Now, since I have actually stood up to you, I suppose you'll invent some infraction and ban me yet again.

Say 98% of the world scientists said there was a potentially catastrophic threat coming from a Middle-Eastern dictator who had a WMD program. Your reaction would be to discount their concerns and listen to Al Gore?

No. You cherry-pick according to your ideological impulses (much as Bush and Cheney did regarding Iraq). This is the problem with an epistemology based less on knowledge than the ridicule of knowledge. It's hardly an accident that empiricism is not considered a virtue on the right.

Reminiscence
02-21-2007, 10:53 PM
I for one, believe they've proven time and time again that humans are at least aiding global warming. There has been scientific proof all around us that implements this. Even if there has not been any proof, its noticable that lately things have been warmer than usual. I would think that natural changes in climate happen more gradually over a period of many many years.

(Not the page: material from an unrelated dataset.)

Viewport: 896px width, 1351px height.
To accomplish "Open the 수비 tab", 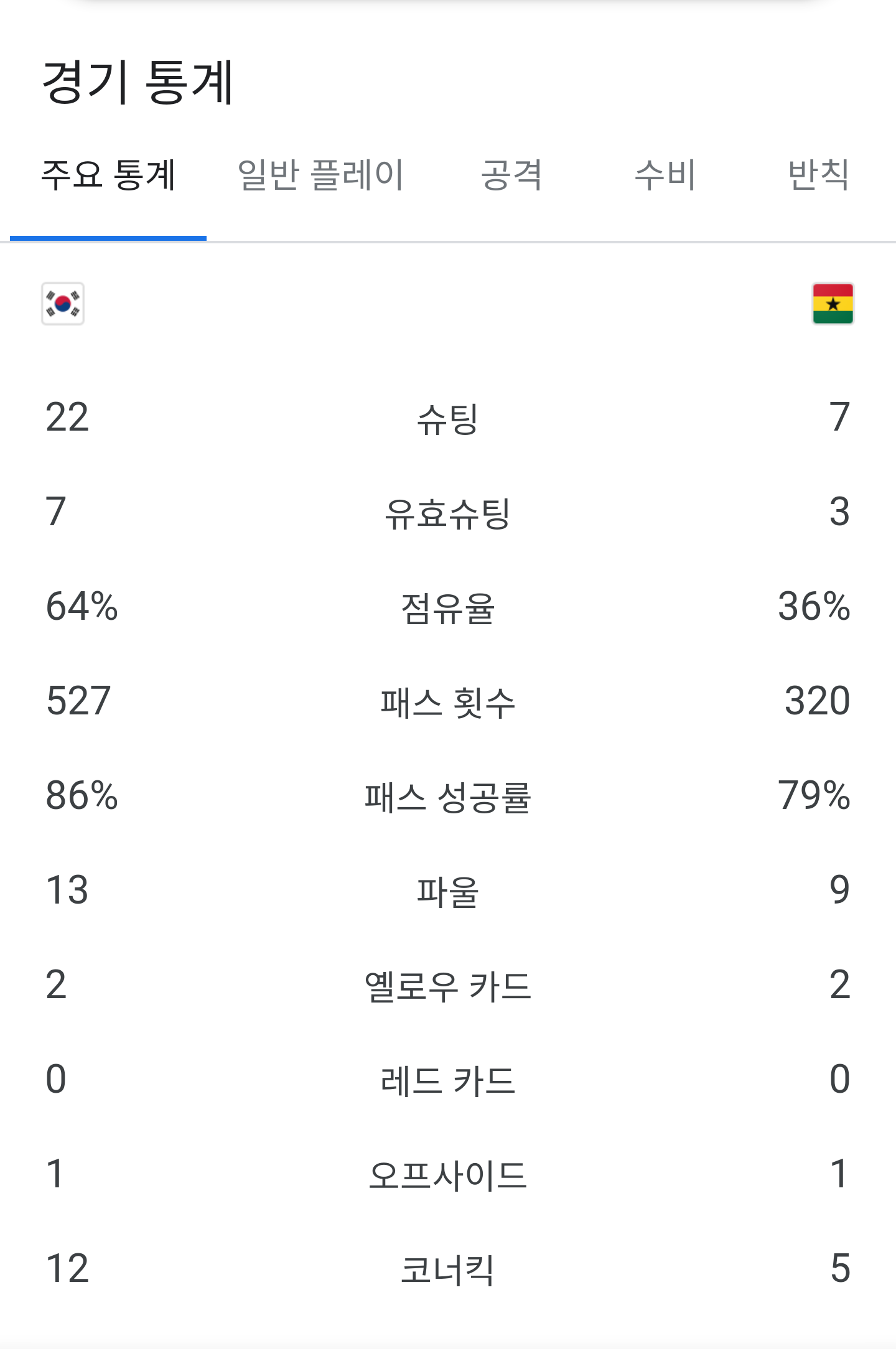I will pos(665,175).
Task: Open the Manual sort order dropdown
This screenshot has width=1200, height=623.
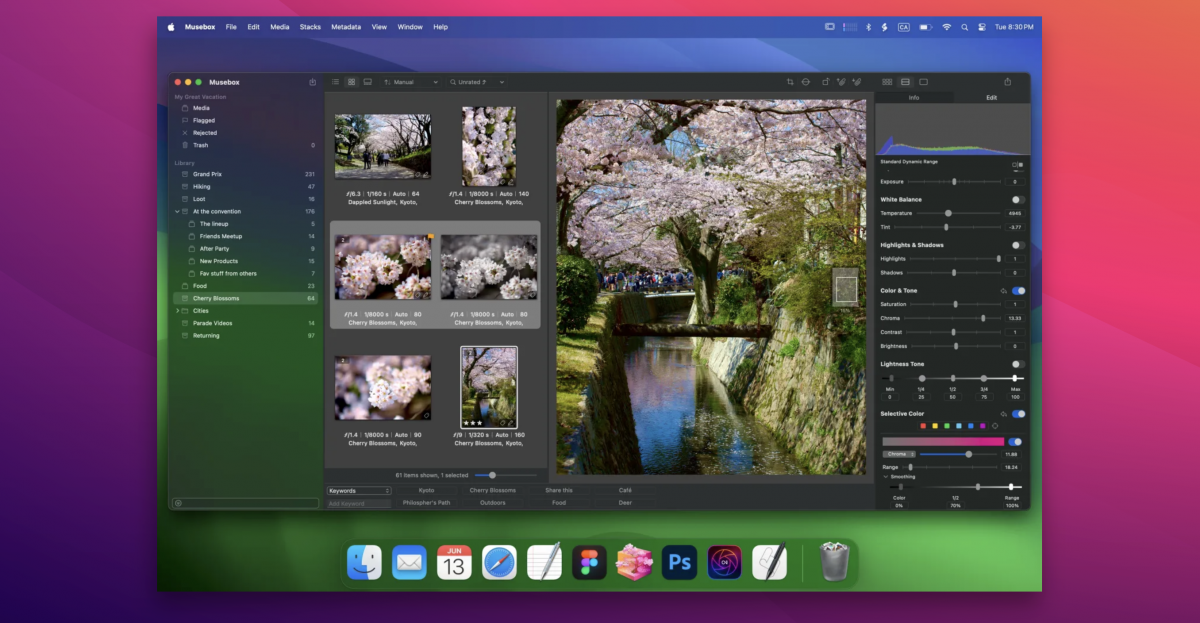Action: pos(412,82)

However, to see a spike in temperatures and carbon dioxide levels that have consistently increased for 60+ years, is to say the least, mysterious. Indeed the levels today are as high or higher than they've been at anytime within the last 600,000+ years. The arguments against global warming are just reversed arguments that are for global warming. I too am a religious person, but I cannot deny the facts that have been proven to me. We have already failed in the first step which was to possibly prevent global warming from even happening. Now it has been suggested that since at least some global warming is inevitable, we should aim at minimizing the effects that will surface in the next 100 years. I just hope politics dont get in the way as they have in so many other ocations in the past.

fflint
02-22-2007, 01:08 AM
Joke of the Day: I'm still laughing at the flailing accusation that the current consensus among experts in the field, holding humans are most likely warming the planet, is a "religion." Meaning, the joke goes on, that anyone who adheres to reason and accepts that consensus opinion among the experts in the field is being a "hypocrite" if he properly points out out the many illogical fallacies engendered in another's cranky, tin-hat argument.

Challenge: Quick--name a religion dedicated to altering its most coveted tenets whenever newly-acquired information rationally compels it!

Leach the controversy: The infinitesimally small fraction of scientists who claim humans are *not* responsible for warming the planet hold no special place, intellectually or scientifically, within their field. They have nothing new to bring--all their existing theories and arguments supporting such a conclusion have already been considered, and rejected, by the vast majority of experts in the field who *do* concur that human activity is warming the planet.

Non-Experts and Reason: It would be entirely irrational for any one of us non-experts to conclude that the vast majority of the scientific establishment and the consensus among experts in the field is unlikely to be true, or that some oppositional claim is more likely to be true.

Reason and Its Discontents: Of course, some non-experts do not aspire to be rational. They are more than willing to insist the experts are wrong, because the unreasonable prefer to go with whatever feels good, or makes them more money, or whatever. They'll reject the scientific experts' consensus because it doesn't jibe with their anti-scientific inherited ancient belief system, or because science gets in the way of making more money. These people are free to sqauwk, of course, from the margins--but they are not entitled to any place of prominence at the table of scientific inquiry and logical discourse.

Denouement: If those who deny the Earth is warming as a result of human activity are right on the science, right on the facts, then let them muster their new evidence and their new arguments--you know, because the existing stuff has already been repeatedly vetted and rejected--and convince the experts in the field. Because that shift in consensus opinion among the experts in the field--and only that--would be good enough to get this non-expert to change his mind.